# Halter Horse Mane



## Brandie (Jun 26, 2010)

I will be competing in halter later this fall with my stallion weanling. I do not want to band and cut the mane. What other options do I have?


----------



## MeltCupid (Jul 9, 2010)

Hi,
You can do hunter braids, I know they are ok for AQHA showmanship classes but you might want to check the rulebook for halter events. Banding is much easier though.


----------



## sorelhorse (Feb 16, 2009)

you have to band if its at all a competitive show. banding is so much easier than braiding, and dont braid unless ur horse is a hunter type.


----------



## MeltCupid (Jul 9, 2010)

You can show competitive AQHA shows with hunter briads I see professionals doing it all the time. Most showmanship exhibitors will have their horse's mane done in hunter briads if they have a HUS class during that day. It saves time if you are competiting in two different classes and does give the horse a neat apperance in the showmanship ring. I do agree that doing bands is much more time efficient.


----------



## Icyred (Mar 31, 2009)

Well guys those are good thoughts but she said she didn't want to cut the mane, and that means no hunter braids cuz as much as i know you need shorter mane to to those braids. But yes if you are at a competitive show you're going to have to band and cut, but if you are really not interested in winning you could just do a running braid I suppose...Idk.


----------



## sorelhorse (Feb 16, 2009)

honestly, if your going to do a competitve show, CUT THE MANE! you have to. halter is mostly judges on conformation, and if the judge cantsee his neck, whats hee gonna do?


----------



## Scoutrider (Jun 4, 2009)

Trimmed/pulled manes are the curse of the western halter horse. :wink: As has been said, if you want to be competitive, you pretty much have to pull and band it. If you're showing under English tack, pull and braid. That being said, running braids have put me in the ribbons in halter classes, but I usually just do smaller shows. OP, what breed is your weanling? That can have a lot of bearing on what is permissible to do to his mane in competition. Sometimes weanlings aren't flattered by braiding/banding, and are shown to the best advantage with a simple trim to even things up. 



sorelhorse said:


> honestly, if your going to do a competitve show, CUT THE MANE! you have to. *halter is mostly judges on conformation, and if the judge cantsee his neck, whats hee gonna do?*


This is an argument that I hear all too often. If the mane is properly combed and falls on one side, what's to hinder the judge from making his/her assessment from the non-mane side? I've never seen a horse asymmetrical enough that correctly groomed natural-length mane hides anything that can't be seen from the other side. Shoot, even if the horse was conditioned that unevenly, the shoulders, haunches, etc. would show the same deficiency, nowhere near the mane. Additionally, I haven't been in a lot of halter classes that the judge didn't brush even pulled manes back to better see and feel the neck.

**TASKS FOR THIS EXERCISE**
A. In the halter mane thread, which type of braid does MeltCupid say is acceptable for AQHA showmanship classes?
B. List every distinct username that appears as a post author in the halter mane thread.
C. Please write out the halter mane thread between "# Halter Horse" and "options do I have?", inclusive.

[Item coordinate data]
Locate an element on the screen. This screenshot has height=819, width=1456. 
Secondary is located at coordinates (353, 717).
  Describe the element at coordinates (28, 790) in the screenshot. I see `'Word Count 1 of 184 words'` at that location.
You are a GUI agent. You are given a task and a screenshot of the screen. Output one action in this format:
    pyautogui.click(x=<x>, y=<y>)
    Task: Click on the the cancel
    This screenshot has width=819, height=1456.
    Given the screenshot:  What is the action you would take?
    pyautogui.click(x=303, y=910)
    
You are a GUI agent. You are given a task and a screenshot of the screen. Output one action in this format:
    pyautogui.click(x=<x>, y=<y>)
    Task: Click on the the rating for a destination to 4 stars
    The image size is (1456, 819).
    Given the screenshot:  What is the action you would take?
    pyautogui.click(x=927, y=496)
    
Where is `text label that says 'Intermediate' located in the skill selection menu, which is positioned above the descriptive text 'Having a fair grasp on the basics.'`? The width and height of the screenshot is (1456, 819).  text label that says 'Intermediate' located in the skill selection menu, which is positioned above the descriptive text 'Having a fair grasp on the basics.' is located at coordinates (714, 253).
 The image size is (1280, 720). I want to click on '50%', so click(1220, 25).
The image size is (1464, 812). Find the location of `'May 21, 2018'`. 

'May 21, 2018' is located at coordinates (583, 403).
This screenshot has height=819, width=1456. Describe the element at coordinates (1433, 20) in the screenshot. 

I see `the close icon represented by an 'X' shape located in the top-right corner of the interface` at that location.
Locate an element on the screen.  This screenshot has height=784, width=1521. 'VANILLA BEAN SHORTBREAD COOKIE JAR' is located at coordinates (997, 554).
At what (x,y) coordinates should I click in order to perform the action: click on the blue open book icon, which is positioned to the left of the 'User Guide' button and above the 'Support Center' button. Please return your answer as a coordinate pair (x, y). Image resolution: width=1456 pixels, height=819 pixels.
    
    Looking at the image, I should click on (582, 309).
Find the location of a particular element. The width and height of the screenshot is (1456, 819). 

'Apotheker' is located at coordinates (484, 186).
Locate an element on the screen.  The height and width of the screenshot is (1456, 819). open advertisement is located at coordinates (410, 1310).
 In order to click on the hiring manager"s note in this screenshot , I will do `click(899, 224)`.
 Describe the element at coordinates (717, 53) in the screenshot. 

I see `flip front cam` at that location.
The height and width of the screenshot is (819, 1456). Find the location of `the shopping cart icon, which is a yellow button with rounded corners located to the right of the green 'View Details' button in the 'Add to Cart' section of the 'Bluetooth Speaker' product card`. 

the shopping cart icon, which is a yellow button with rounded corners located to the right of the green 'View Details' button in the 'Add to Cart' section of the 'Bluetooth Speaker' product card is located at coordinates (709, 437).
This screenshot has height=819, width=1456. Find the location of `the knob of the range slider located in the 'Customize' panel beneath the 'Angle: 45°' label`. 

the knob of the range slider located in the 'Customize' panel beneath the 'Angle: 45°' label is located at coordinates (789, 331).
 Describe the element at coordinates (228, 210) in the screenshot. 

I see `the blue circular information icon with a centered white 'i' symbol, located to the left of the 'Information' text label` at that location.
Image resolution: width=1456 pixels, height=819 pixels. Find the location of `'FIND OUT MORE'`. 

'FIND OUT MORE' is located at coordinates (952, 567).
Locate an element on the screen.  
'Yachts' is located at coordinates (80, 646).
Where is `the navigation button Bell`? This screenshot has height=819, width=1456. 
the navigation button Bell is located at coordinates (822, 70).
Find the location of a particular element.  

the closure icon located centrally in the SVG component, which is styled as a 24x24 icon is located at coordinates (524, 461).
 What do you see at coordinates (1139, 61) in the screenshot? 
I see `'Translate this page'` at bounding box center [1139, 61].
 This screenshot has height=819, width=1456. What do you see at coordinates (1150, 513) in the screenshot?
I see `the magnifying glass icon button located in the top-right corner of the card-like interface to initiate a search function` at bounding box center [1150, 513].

**REPLIES**
A. Hunter braids.

B. Brandie, MeltCupid, sorelhorse, Icyred, Scoutrider

C.
# Halter Horse Mane



## Brandie (Jun 26, 2010)

I will be competing in halter later this fall with my stallion weanling. I do not want to band and cut the mane. What other options do I have?